Business Credit for Women, Minorities and Small Business

The need for financing is a critical and perennial concern for the owners of small businesses. Indeed, few things are as crucial to the health of a small business operation. Many small businesses are launched by the personal resources of their owners. But they can quickly reach the stage where the owner must look to the credit market for financial help in expanding operations. The banking industry is an important source of working capital. However, entrepreneurs may not realize that applying for commercial credit is a more customized process than obtaining consumer credit, and requires a great deal of preparation by the business applicant. This brochure may help to de-mystify the process and improve your chances of getting the credit you need.

Types of Loans

Banks and other financial institutions can assist you by providing funds through personal or commercial credit. Examples of personal credit include automobile loans, credit cards, and home mortgages. Commercial credit includes business loans; here are some of the options:

Short-term loans are one of the most common types of business loans and are usually for less than one year. They can provide interim working capital for a business temporarily in need of cash, and are typically repaid in a lump sum when inventory or accounts receivable are converted into cash.

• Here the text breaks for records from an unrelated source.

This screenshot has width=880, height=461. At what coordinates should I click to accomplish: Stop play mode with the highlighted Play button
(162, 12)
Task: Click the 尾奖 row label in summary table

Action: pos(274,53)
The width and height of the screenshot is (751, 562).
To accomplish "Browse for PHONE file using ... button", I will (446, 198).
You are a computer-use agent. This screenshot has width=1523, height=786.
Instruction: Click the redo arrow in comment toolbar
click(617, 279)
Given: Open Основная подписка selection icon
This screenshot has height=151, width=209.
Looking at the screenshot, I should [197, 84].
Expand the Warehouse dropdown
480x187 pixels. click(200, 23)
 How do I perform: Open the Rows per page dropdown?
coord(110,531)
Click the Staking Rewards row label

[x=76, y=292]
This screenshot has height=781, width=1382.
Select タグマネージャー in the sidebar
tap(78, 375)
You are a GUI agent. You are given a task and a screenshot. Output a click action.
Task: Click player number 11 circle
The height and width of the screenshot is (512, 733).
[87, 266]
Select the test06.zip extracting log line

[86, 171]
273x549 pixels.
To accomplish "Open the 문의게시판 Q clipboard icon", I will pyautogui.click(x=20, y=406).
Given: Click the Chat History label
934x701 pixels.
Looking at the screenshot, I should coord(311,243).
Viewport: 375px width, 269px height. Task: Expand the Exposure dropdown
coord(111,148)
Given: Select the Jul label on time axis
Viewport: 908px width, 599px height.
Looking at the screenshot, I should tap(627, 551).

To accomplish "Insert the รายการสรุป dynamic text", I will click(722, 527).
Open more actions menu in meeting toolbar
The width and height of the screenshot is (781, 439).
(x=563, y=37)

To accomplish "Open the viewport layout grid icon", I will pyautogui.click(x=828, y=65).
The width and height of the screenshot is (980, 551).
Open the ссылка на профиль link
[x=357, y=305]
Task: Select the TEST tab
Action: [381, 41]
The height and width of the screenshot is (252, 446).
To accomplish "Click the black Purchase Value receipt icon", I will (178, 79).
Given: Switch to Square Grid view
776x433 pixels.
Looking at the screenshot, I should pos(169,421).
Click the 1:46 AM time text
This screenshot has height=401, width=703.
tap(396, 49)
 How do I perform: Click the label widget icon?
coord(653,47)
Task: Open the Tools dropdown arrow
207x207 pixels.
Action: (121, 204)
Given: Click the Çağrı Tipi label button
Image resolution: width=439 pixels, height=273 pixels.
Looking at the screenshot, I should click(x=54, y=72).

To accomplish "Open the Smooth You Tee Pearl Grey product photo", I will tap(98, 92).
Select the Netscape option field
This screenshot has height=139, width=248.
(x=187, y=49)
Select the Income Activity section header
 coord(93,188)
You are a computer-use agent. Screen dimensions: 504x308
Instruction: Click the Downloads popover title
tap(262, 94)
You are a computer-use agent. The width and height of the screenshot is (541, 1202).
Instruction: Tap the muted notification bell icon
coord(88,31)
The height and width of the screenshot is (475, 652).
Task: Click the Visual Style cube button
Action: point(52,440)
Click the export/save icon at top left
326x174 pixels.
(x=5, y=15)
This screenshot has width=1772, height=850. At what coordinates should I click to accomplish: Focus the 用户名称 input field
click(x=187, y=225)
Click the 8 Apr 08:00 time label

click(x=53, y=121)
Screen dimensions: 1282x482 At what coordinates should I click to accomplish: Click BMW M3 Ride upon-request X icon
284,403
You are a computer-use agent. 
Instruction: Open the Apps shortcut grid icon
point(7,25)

Intermediate-term loans are often used for a business start-up, the purchase of new equipment, expansion, or an increase in working capital. The maturity dates range from one to three years.

Long-term loans generally are made for major capital improvements, acquiring fixed assets, or business start-ups. The term of the loan runs for periods of three to five years and is usually based in part on the life of the asset financed. Repayment is usually made in monthly or quarterly installments.

A line of credit offers you the ability to borrow money repeatedly, up to your credit limit, without having to reapply. A line of credit is particularly important to businesses that experience seasonal fluctuations. The lender generally will perform a review once a year, at which time the borrower is asked to provide updated financial statements.

The Credit Application Process

Applying for commercial credit can be tedious. It calls for more documentation than you might initially have expected and certainly a lot more than when you apply for consumer credit. For lenders, extending credit to an entrepreneur usually means customizing the loan to suit the credit needs of that business. So don’t be disheartened by the amount of paperwork needed to accompany the application. Instead, be prepared!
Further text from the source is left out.